1893: Agent Cooke criticizes the reservation irrigation project as a waste of money. BIA had appropriated funds for it since 1891. Few Blackft used it, but it was charged against their account. Great Northern Railroad is completed through the reservation. (A tunnel is necessary to cross the Rockies.) Cooke orders the removal of the Agency to Willow Creek (where it remains until now), but he is gone before the new buildings are occupied. Hill is using various contacts to pursue mining strikes on the western part of the rez and in what became Glacier Park. Rev. E.S. Dutcher, a Methodist, constructs a home and chapel. The home -- very modest -- was in a cluster of cottonwoods west of Browning. It has been replaced with a modern house nearer the highway. The chapel was moved to Browning where it still serves the congregation -- with additions. (For a history of the Methodist mission, see “Mission Among the Blackfeet” by Howard L. Harrod. University of Oklahoma Press, @ 1971. ISBN 0-8061-1301-4) Cooke is so much opposed to Blackft culture that Ewers noted he “even threatened to jail women who did beadwork.” The Willow Creek irrigation project was begun, but never seemed to work.
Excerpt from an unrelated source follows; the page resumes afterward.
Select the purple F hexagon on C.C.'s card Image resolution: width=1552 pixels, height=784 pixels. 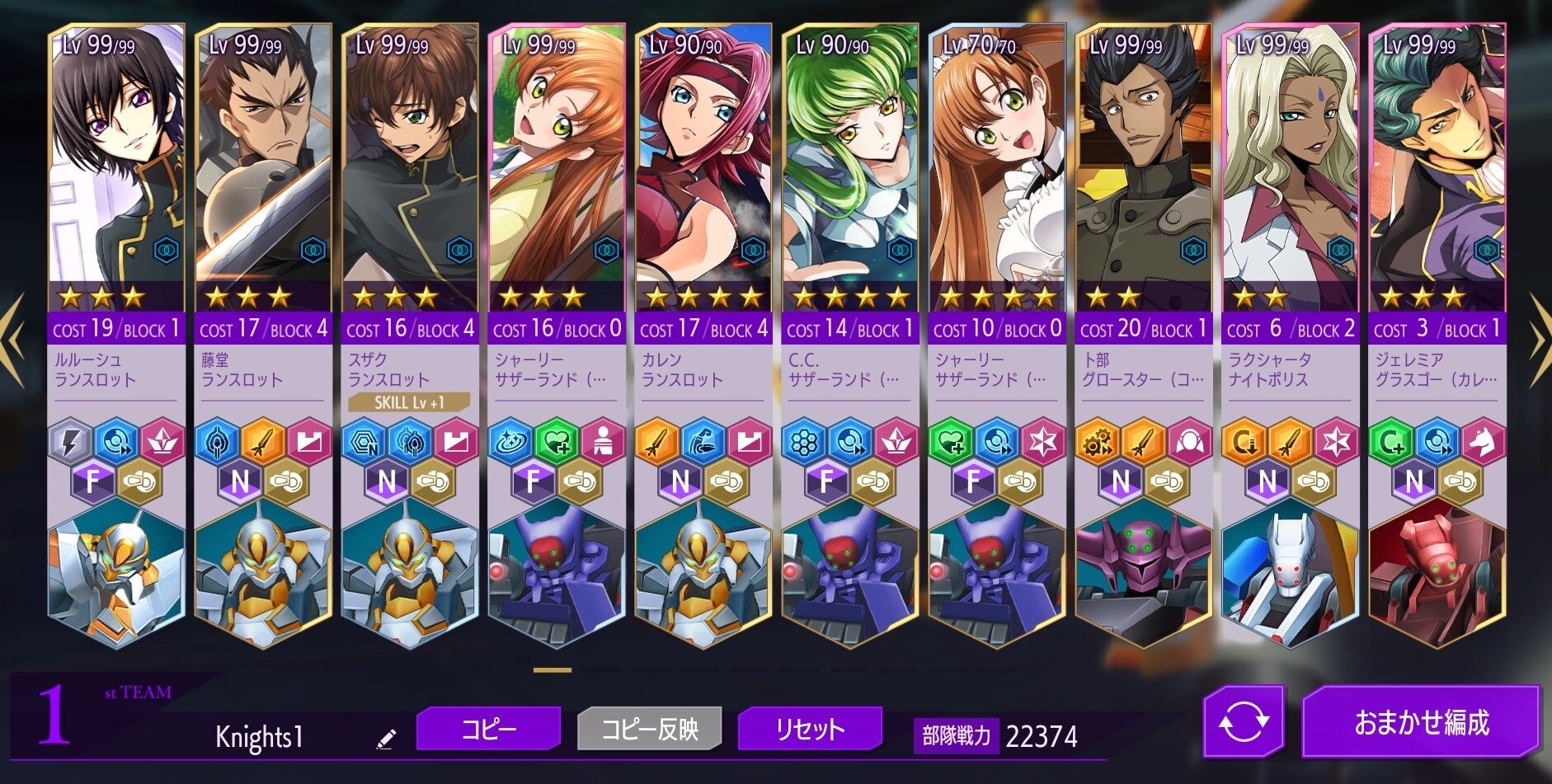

Steell moved his cattle across Birch Creek and befriended the new agent. (His herd had gone from 80 to 400 in two years.)
1894: Town of Browning established. J.H. Sherburne arrives from Ponca City, Ok. There are already hints that the Blackft may have oil, just like the Ponca. (See “Mean Spirit” by Linda Hogan. @ 1990. Ballantine Books. ISBN 0-8041-0863-3)
The hustlers and exploiters have arrived by now and are struggling among themselves for the resources of the reservation, altogether ignoring the Blackft whose reservation this is. The Blackft are supposed to be making a living from it, but these outsiders are determined to make a killing.
2 comments:
It's amazing to have a new bit of Montana history freshly minted every day and waiting for me when I get up in the mornng. Tragic it often is, but the stories are something we Montanans need to learn and internalize.
I am enjoying your blog very much. Please keep writing!
Bitterroot
The livestock industry has been destroying and bullying for a long time now.